Collected data entries:
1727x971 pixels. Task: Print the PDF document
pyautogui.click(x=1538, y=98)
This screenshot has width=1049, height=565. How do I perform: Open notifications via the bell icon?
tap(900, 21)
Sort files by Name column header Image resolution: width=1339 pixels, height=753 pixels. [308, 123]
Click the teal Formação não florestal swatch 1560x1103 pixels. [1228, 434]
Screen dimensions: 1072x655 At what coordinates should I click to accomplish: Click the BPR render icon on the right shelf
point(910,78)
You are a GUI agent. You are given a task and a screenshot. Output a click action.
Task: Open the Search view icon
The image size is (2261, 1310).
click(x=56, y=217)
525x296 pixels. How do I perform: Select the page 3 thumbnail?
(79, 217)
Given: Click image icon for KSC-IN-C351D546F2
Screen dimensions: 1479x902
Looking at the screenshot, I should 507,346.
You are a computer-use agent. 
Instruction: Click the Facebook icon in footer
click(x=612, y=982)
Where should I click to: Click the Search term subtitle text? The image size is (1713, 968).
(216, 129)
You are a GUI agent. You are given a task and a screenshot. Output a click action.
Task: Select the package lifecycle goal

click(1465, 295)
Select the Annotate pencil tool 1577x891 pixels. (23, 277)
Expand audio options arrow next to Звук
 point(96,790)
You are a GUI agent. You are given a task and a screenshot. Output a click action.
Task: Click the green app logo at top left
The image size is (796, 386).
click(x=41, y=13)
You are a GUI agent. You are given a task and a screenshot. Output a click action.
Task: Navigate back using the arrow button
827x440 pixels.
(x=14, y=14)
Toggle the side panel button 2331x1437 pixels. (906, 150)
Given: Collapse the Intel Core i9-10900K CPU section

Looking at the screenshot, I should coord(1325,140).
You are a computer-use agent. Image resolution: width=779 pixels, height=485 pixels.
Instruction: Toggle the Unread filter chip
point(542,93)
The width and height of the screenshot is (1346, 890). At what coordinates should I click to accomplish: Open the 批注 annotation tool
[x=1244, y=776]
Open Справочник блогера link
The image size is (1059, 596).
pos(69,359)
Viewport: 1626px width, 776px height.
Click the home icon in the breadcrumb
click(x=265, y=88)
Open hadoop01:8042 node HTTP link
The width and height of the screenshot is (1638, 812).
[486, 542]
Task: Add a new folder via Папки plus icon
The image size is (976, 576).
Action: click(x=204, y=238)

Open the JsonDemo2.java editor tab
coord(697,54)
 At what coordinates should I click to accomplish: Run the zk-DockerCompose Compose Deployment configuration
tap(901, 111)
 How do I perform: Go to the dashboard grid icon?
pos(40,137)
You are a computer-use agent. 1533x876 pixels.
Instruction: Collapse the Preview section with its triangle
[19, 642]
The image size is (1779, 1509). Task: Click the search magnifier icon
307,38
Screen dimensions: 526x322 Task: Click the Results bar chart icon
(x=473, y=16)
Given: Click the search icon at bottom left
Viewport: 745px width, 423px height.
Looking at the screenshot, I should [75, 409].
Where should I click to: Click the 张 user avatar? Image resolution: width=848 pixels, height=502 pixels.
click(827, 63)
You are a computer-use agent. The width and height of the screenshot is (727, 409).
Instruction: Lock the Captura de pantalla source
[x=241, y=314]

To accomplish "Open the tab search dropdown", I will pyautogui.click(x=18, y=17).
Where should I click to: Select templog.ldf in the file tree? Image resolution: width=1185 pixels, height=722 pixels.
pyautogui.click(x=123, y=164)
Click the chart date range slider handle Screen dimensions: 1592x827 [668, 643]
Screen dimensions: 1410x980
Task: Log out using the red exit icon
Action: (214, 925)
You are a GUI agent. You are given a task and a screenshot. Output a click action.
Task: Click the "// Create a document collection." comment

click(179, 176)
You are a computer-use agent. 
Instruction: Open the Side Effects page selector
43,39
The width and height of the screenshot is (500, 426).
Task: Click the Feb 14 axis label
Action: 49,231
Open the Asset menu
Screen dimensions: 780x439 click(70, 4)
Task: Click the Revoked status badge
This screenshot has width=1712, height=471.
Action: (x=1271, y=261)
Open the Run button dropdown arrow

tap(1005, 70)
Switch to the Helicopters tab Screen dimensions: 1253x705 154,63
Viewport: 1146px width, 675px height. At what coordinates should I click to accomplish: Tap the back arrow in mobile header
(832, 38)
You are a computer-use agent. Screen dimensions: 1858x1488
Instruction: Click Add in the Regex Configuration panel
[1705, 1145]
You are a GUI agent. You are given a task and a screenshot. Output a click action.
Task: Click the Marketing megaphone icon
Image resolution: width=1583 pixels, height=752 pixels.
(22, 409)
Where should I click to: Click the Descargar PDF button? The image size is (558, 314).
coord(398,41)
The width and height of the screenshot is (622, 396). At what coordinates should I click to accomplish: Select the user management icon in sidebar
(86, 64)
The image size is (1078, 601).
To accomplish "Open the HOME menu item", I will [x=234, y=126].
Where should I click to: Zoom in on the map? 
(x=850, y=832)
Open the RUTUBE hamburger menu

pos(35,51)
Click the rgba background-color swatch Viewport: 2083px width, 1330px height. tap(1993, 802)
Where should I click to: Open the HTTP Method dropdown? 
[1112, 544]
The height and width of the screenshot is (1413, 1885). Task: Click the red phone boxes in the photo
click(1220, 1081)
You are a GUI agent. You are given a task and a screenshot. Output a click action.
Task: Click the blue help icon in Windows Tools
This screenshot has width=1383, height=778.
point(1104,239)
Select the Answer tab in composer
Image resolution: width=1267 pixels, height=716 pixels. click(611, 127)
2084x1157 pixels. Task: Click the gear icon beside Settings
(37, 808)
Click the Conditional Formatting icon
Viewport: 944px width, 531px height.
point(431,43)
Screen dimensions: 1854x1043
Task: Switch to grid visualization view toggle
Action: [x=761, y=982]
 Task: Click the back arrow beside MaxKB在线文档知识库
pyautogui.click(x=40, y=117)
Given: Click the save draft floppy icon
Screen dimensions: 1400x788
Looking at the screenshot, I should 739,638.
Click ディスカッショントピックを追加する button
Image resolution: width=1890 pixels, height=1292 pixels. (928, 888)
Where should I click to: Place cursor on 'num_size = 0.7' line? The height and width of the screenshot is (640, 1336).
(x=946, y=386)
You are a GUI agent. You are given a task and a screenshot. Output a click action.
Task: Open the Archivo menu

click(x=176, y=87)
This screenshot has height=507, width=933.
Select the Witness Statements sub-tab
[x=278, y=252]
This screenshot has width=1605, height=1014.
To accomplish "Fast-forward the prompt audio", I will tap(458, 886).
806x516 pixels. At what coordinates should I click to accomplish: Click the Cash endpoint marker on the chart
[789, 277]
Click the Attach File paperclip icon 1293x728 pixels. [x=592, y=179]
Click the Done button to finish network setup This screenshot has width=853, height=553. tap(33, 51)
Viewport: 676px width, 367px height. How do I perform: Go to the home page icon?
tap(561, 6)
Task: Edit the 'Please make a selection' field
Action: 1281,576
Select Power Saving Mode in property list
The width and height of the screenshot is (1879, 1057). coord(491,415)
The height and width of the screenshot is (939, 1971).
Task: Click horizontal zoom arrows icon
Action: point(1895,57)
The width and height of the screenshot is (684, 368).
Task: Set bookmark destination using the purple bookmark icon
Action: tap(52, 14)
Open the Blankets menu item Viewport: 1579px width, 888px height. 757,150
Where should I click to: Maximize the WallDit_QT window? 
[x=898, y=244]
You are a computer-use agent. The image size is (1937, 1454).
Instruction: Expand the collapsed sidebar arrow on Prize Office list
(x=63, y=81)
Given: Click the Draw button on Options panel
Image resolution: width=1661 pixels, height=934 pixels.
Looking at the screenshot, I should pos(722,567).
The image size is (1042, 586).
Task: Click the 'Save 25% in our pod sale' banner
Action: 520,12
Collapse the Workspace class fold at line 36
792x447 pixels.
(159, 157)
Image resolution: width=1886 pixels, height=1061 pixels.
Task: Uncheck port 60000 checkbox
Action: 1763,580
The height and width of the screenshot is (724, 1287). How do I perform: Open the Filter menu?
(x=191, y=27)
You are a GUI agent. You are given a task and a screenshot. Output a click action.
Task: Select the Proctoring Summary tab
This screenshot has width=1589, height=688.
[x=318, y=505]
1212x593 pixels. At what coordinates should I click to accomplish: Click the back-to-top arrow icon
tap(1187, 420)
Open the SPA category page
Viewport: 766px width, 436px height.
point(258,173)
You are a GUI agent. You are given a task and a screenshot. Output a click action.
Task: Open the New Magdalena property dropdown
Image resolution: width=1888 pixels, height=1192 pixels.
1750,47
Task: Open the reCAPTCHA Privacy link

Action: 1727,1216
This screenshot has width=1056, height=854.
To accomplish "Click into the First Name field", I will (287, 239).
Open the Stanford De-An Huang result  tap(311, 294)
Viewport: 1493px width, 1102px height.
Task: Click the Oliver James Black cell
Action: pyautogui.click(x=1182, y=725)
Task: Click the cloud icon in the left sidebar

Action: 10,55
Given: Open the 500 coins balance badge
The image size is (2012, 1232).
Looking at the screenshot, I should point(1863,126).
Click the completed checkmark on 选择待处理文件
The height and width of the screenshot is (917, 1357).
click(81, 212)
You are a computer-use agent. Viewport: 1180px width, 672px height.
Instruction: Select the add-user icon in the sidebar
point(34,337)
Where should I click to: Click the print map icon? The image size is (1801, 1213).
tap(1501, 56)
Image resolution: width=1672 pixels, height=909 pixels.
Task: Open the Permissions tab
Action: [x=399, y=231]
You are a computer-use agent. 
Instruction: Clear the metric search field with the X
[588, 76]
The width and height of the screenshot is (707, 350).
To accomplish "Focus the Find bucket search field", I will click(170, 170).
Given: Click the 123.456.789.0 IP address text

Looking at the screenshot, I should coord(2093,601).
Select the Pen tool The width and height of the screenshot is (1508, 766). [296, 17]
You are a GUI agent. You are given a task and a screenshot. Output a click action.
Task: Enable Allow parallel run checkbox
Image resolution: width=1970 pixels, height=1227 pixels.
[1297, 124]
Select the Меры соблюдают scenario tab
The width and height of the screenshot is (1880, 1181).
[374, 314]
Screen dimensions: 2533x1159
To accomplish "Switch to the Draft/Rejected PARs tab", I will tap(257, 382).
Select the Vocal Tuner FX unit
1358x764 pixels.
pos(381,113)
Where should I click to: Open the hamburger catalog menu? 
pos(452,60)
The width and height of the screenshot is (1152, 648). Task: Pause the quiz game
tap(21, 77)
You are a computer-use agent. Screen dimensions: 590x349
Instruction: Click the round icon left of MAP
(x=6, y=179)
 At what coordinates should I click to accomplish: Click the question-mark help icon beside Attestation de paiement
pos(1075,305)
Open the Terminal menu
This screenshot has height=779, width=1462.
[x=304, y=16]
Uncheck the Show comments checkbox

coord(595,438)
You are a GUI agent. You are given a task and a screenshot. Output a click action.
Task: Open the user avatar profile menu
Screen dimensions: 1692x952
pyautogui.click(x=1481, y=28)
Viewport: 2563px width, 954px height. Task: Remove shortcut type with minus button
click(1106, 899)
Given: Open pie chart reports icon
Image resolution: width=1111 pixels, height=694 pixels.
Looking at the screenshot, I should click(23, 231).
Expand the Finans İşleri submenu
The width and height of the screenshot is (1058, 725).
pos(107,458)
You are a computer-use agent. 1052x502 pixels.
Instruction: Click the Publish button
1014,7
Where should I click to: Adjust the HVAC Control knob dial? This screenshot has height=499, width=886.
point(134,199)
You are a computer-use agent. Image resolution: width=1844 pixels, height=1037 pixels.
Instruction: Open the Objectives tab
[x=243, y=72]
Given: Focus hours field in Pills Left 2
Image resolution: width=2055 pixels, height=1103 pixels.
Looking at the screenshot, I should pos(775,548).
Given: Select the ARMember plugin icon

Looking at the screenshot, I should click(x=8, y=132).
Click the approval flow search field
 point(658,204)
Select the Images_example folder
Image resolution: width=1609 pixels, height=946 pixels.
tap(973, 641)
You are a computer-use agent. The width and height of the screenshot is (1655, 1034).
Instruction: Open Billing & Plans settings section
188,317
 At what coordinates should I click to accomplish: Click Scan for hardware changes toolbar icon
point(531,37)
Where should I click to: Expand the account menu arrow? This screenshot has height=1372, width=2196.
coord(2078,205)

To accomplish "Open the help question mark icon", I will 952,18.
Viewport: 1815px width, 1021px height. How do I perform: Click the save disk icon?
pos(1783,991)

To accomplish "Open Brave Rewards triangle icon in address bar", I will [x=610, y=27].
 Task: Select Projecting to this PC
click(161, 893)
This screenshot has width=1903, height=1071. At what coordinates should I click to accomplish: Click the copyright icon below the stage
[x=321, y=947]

Work item ▸ Write out exactly the lines above between the line with "Task: Click the green app logo at top left" and the line with "You are a computer-use agent. 1533x876", inclusive, and nothing beyond them.

Response box ▸
Task: Click the green app logo at top left
The image size is (796, 386).
click(x=41, y=13)
You are a GUI agent. You are given a task and a screenshot. Output a click action.
Task: Navigate back using the arrow button
827x440 pixels.
(x=14, y=14)
Toggle the side panel button 2331x1437 pixels. (906, 150)
Given: Collapse the Intel Core i9-10900K CPU section

Looking at the screenshot, I should coord(1325,140).
You are a computer-use agent. Image resolution: width=779 pixels, height=485 pixels.
Instruction: Toggle the Unread filter chip
point(542,93)
The width and height of the screenshot is (1346, 890). At what coordinates should I click to accomplish: Open the 批注 annotation tool
[x=1244, y=776]
Open Справочник блогера link
The image size is (1059, 596).
pos(69,359)
Viewport: 1626px width, 776px height.
Click the home icon in the breadcrumb
click(x=265, y=88)
Open hadoop01:8042 node HTTP link
The width and height of the screenshot is (1638, 812).
[486, 542]
Task: Add a new folder via Папки plus icon
The image size is (976, 576).
Action: click(x=204, y=238)

Open the JsonDemo2.java editor tab
coord(697,54)
 At what coordinates should I click to accomplish: Run the zk-DockerCompose Compose Deployment configuration
tap(901, 111)
 How do I perform: Go to the dashboard grid icon?
pos(40,137)
You are a computer-use agent. 1533x876 pixels.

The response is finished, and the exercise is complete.